- **What to produce**:
Nothing in the records should change; write them all out exactly.

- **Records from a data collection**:
----------------------------------------
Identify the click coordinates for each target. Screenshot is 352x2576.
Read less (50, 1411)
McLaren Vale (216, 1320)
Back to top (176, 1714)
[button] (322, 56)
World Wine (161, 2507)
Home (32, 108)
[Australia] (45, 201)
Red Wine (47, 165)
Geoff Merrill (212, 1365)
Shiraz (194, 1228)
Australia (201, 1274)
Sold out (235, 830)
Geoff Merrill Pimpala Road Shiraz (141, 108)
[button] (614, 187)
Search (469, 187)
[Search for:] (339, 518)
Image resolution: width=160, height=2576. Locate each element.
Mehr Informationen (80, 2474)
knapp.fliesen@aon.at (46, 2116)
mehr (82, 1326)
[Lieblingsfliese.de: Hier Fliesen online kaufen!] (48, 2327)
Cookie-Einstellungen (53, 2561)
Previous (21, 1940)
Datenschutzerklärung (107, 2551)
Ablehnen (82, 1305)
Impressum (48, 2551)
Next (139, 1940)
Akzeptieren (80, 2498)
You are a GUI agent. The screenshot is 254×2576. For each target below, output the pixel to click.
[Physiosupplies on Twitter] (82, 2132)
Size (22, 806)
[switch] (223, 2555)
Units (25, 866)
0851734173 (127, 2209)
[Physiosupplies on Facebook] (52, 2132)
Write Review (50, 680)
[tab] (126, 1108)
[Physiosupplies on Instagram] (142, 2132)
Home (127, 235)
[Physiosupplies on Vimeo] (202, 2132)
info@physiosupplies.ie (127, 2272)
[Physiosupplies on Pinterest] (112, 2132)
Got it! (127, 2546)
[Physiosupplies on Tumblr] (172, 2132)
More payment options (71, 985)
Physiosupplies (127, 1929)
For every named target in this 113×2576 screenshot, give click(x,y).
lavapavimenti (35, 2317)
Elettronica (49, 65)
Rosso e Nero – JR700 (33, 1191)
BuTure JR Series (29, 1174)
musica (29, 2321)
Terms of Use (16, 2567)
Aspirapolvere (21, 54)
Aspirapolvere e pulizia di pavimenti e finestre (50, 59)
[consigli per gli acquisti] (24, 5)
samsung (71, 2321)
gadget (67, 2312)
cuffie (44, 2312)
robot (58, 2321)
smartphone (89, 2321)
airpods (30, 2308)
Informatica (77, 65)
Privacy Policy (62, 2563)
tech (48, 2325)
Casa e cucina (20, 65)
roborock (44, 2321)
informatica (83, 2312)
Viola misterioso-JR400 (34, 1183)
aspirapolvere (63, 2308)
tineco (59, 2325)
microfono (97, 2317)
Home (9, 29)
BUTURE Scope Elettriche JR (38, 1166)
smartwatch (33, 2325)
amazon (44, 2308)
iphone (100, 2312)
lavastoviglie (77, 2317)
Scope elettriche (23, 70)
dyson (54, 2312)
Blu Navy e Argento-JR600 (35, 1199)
----------------------------------------
- **Task answer**:
Identify the click coordinates for each target. Screenshot is 352x2576.
Read less (50, 1411)
McLaren Vale (216, 1320)
Back to top (176, 1714)
[button] (322, 56)
World Wine (161, 2507)
Home (32, 108)
[Australia] (45, 201)
Red Wine (47, 165)
Geoff Merrill (212, 1365)
Shiraz (194, 1228)
Australia (201, 1274)
Sold out (235, 830)
Geoff Merrill Pimpala Road Shiraz (141, 108)
[button] (614, 187)
Search (469, 187)
[Search for:] (339, 518)
Image resolution: width=160, height=2576. Locate each element.
Mehr Informationen (80, 2474)
knapp.fliesen@aon.at (46, 2116)
mehr (82, 1326)
[Lieblingsfliese.de: Hier Fliesen online kaufen!] (48, 2327)
Cookie-Einstellungen (53, 2561)
Previous (21, 1940)
Datenschutzerklärung (107, 2551)
Ablehnen (82, 1305)
Impressum (48, 2551)
Next (139, 1940)
Akzeptieren (80, 2498)
You are a GUI agent. The screenshot is 254×2576. For each target below, output the pixel to click.
[Physiosupplies on Twitter] (82, 2132)
Size (22, 806)
[switch] (223, 2555)
Units (25, 866)
0851734173 (127, 2209)
[Physiosupplies on Facebook] (52, 2132)
Write Review (50, 680)
[tab] (126, 1108)
[Physiosupplies on Instagram] (142, 2132)
Home (127, 235)
[Physiosupplies on Vimeo] (202, 2132)
info@physiosupplies.ie (127, 2272)
[Physiosupplies on Pinterest] (112, 2132)
Got it! (127, 2546)
[Physiosupplies on Tumblr] (172, 2132)
More payment options (71, 985)
Physiosupplies (127, 1929)
For every named target in this 113×2576 screenshot, give click(x,y).
lavapavimenti (35, 2317)
Elettronica (49, 65)
Rosso e Nero – JR700 (33, 1191)
BuTure JR Series (29, 1174)
musica (29, 2321)
Terms of Use (16, 2567)
Aspirapolvere (21, 54)
Aspirapolvere e pulizia di pavimenti e finestre (50, 59)
[consigli per gli acquisti] (24, 5)
samsung (71, 2321)
gadget (67, 2312)
cuffie (44, 2312)
robot (58, 2321)
smartphone (89, 2321)
airpods (30, 2308)
Informatica (77, 65)
Privacy Policy (62, 2563)
tech (48, 2325)
Casa e cucina (20, 65)
roborock (44, 2321)
informatica (83, 2312)
Viola misterioso-JR400 (34, 1183)
aspirapolvere (63, 2308)
tineco (59, 2325)
microfono (97, 2317)
Home (9, 29)
BUTURE Scope Elettriche JR (38, 1166)
smartwatch (33, 2325)
amazon (44, 2308)
iphone (100, 2312)
lavastoviglie (77, 2317)
Scope elettriche (23, 70)
dyson (54, 2312)
Blu Navy e Argento-JR600 (35, 1199)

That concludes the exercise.